Classified Assets. Our policies provide for a classification system for problem assets. Under this classification system, problem assets are classified as “substandard,” “doubtful,” “loss” or “special mention.” An asset is considered substandard if it is inadequately protected by its current net worth and paying capacity of the borrower or of the collateral pledged, if any. Substandard assets include those characterized by the “distinct possibility” that “some loss” will be sustained if the deficiencies are not corrected. Assets classified as doubtful have all the weaknesses inherent in those classified substandard with the added characteristic that the weakness present makes “collection or liquidation in full” on the basis of currently existing facts, conditions, and values, “highly questionable and improbable.” Assets classified as loss are those considered “uncollectible” and of such little value that their continuance as assets without the establishment of a specific loss reserve is not warranted, and the loan, or a portion thereof, is charged-off. Assets may be designated special mention because of potential weaknesses that do not currently warrant classification in one of the aforementioned categories.
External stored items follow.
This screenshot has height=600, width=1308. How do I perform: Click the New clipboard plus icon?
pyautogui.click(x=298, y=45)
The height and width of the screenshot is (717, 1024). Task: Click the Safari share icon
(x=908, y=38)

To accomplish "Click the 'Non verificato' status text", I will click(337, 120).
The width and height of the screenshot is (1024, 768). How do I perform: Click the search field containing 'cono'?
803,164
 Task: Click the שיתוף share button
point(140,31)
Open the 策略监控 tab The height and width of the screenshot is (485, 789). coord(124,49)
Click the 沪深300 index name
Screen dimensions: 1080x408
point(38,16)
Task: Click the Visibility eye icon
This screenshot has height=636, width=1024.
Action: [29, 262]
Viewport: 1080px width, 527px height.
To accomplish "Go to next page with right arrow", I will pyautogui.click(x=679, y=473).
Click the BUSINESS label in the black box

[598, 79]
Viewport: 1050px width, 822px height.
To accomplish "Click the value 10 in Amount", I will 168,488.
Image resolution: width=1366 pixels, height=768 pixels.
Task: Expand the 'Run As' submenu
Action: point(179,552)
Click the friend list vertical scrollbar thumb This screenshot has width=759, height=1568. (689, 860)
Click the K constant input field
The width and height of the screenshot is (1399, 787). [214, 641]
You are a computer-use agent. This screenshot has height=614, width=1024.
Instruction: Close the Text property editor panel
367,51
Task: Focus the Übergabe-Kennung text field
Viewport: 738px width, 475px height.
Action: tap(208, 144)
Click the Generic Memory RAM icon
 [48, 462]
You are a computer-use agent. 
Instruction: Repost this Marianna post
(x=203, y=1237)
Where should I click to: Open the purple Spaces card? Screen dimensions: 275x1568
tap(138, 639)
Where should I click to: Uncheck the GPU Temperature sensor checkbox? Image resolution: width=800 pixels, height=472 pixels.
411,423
When we classify problem assets, we may establish general allowances for loan losses in an amount deemed prudent by management. General allowances represent loss allowances which have been established to recognize the inherent risk associated with lending activities, but which, unlike specific allowances, have not been allocated to particular problem assets. A portion of general loss allowances established to cover possible losses related to assets classified as substandard or doubtful may be included in determining our regulatory capital. Specific valuation allowances for loan losses generally do not qualify as regulatory capital. At December 31, 2010, we had $668,000 in assets classified as loss, all of which is considered impaired, $16.8 million in assets classified as doubtful, of which $5.4 million was classified as impaired, $31.5 million in assets classified as substandard, of which $11.4 million was classified as impaired and $40.1 million in assets classified as special mention, of which $11.5 million was classified as impaired. The loans classified as substandard represent primarily commercial loans secured either by residential real estate, commercial real estate or heavy equipment. The loans that have been classified substandard were classified as such primarily because either updated financial information has not been timely provided, or the collateral underlying the loan is in the process of being revalued.
The Company’s internal credit risk grades are based on the definitions currently utilized by the banking regulatory agencies. The grades assigned and definitions are as follows, and loans
graded excellent, above average, good and watch list (risk ratings 1-4) are treated as “pass” for grading purposes:
5 – Special Mention- Loans currently performing but with potential weaknesses including adverse trends in borrower’s operations, credit quality, financial strength, or possible collateral deficiency.
6 – Substandard- Loans that are inadequately protected by current sound worth, paying capacity, and collateral support. Loans on “nonaccrual” status. The loan needs special and corrective attention.
7 – Doubtful- Weaknesses in credit quality and collateral support make full collection improbable, but pending reasonable factors remain sufficient to defer the loss status.
8 – Loss- Continuance as a bankable asset is not warranted. However, this does not preclude future attempts at partial recovery.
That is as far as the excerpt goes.